A Florida firm has all but confirmed that millions of people's sensitive personal info was stolen from it by cybercriminals and publicly leaked.

That information, totaling billions of records, includes the names, Social Security numbers, physical and email addresses, and phone numbers of folks in the United States, UK, and Canada. It's the sort of records data brokers regularly buy and sell.

And it is now available via the dark web for anyone to download and use for fraud.

Back in April, crooks using the online handle USDoD wrote on a cyber-crime forum that they were selling for $3.5 million what was alleged to be 2.9 billion records, across multiple files in a 277GB archive, on US, Canadian, and British citizens, including their aforementioned names and phone and Social Security numbers where relevant, as well as their address histories going back 30 years and details of their parents and relatives.

That silo of personal info was stolen from an outfit called National Public Data, or NPD, a small information broker based in Coral Springs that offers API lookups to other companies for things like background checks.

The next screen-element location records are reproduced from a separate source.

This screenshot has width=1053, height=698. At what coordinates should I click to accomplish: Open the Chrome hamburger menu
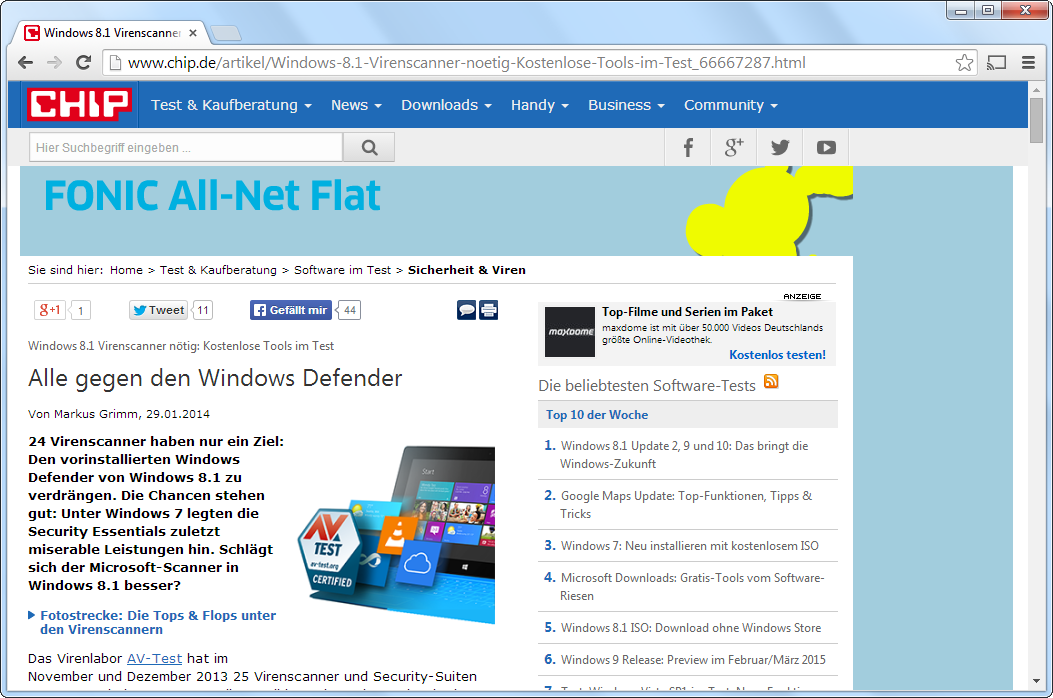(1028, 63)
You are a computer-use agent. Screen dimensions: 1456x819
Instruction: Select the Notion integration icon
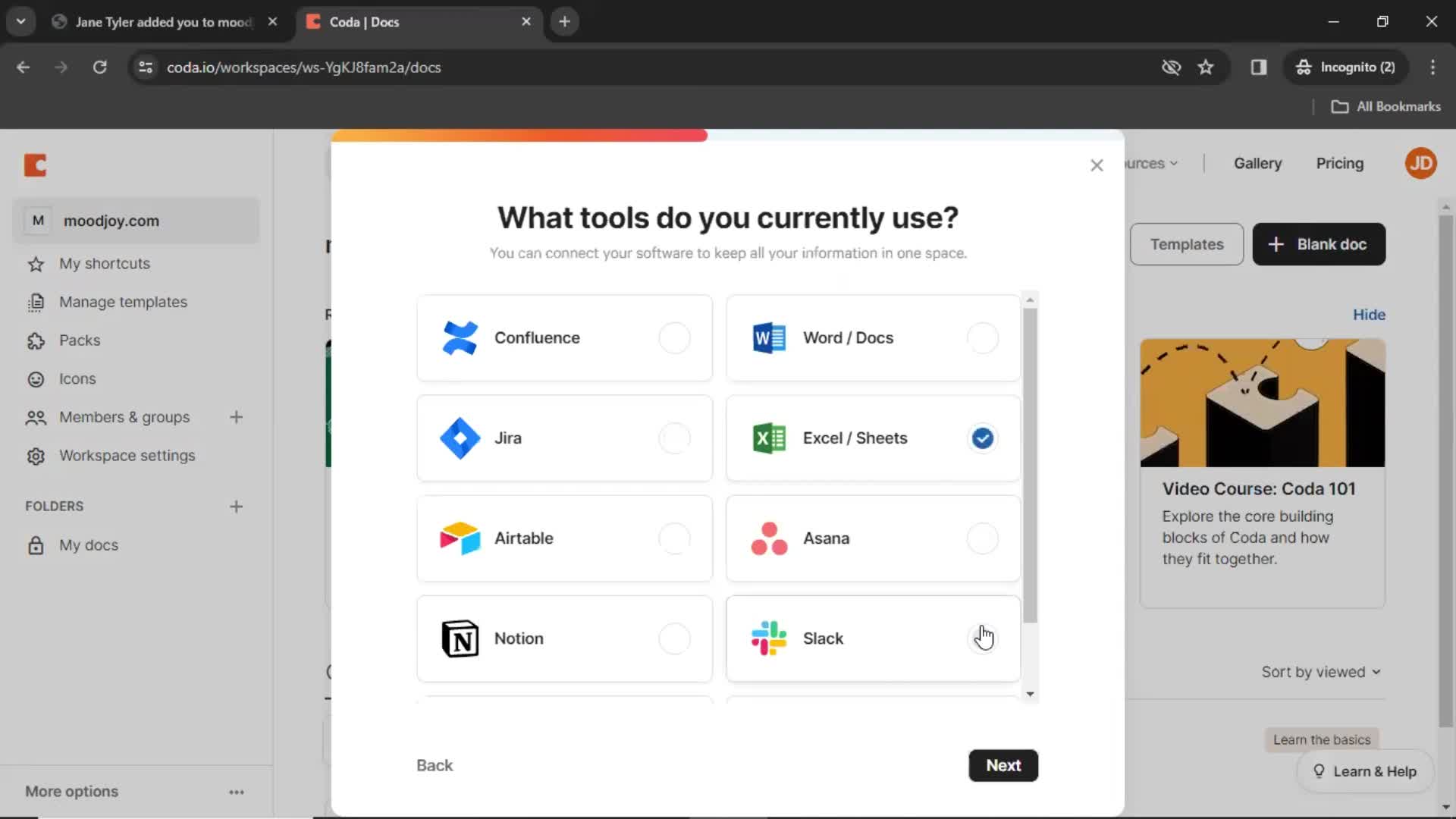(460, 638)
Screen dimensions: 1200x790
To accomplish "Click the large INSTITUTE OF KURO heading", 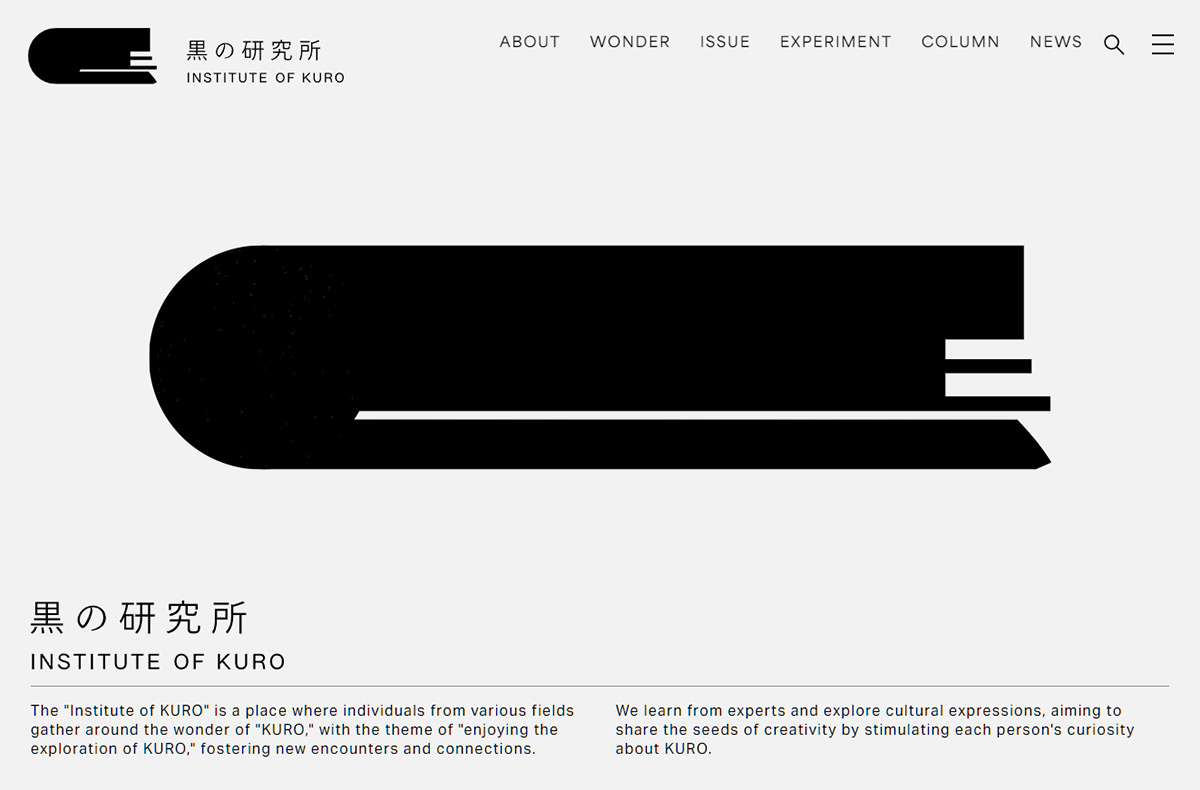I will (158, 662).
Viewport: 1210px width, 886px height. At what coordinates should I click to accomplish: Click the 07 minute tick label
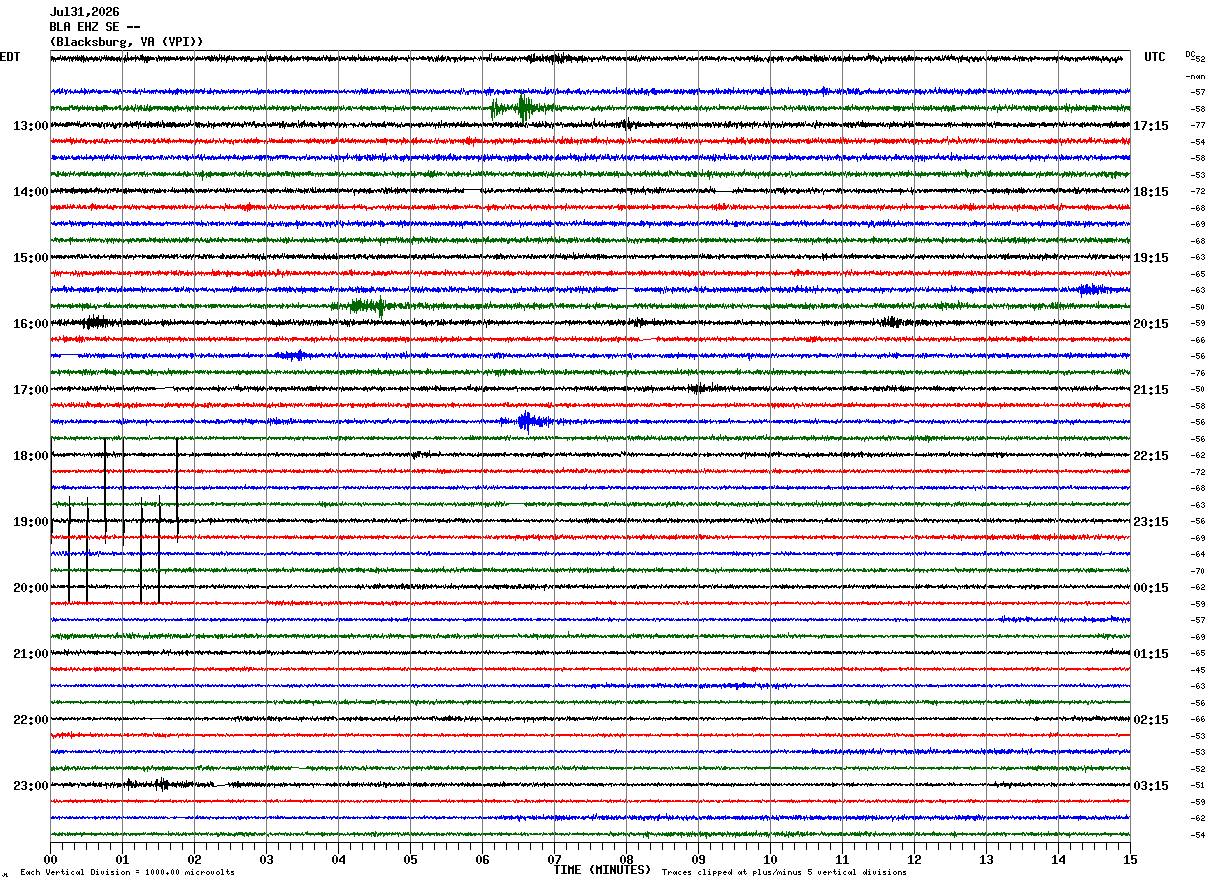(x=554, y=859)
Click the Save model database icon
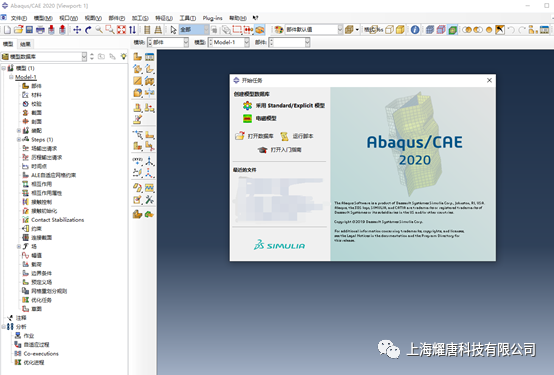The height and width of the screenshot is (375, 554). pos(29,30)
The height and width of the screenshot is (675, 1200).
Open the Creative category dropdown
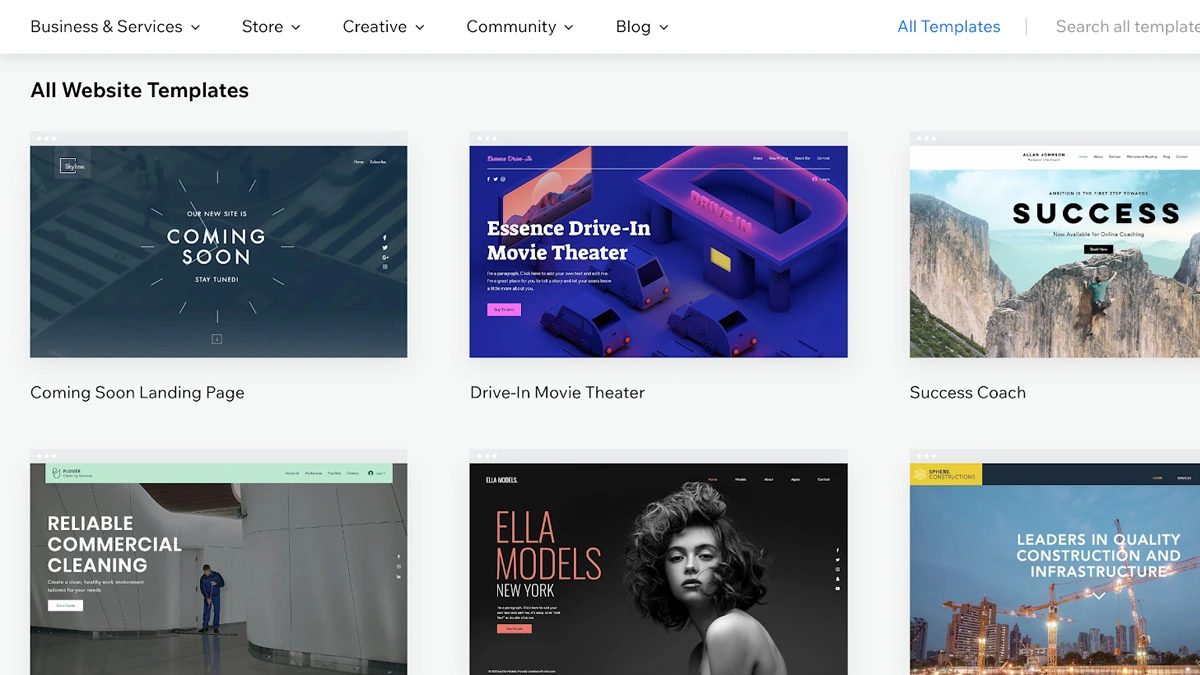(x=383, y=27)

According to USDoD, the stolen data was collected by NPD between 2019 and 2024. The firm likely sourced that info at least from public records at the local, state, and federal level.

A cyber-thief using the handle SXUL pilfered the information and passed it to USDoD to sell, which sparked a lawsuit against NPD at the start of this month.

Some of the stolen information had been leaking out via the dark web in bits and pieces, though last week, someone using the handle Fenice dumped what's claimed to be 2.7 billion records from that collection onto the internet for anyone to download for free if they know where to look. Note that it is a database with billions of rows, not billions of individuals; there are a lot of inaccuracies in the data, as well as a lot of dead people, and duplication.

After weeks of silence, and countless people starting to get alerts from privacy and anti-fraud services that their personal info has been leaked, NPD has, in cagey language, confirmed it was compromised and that its data was stolen and shared. According to the biz, it was ransacked in December, and the leaks started in April, leading up to now. According to USDoD, the data was passed around the cyber-crime underworld before ending up on sale and now in public.

"There appears to have been a data security incident that may have involved some of your personal information," NPD said in a statement this week.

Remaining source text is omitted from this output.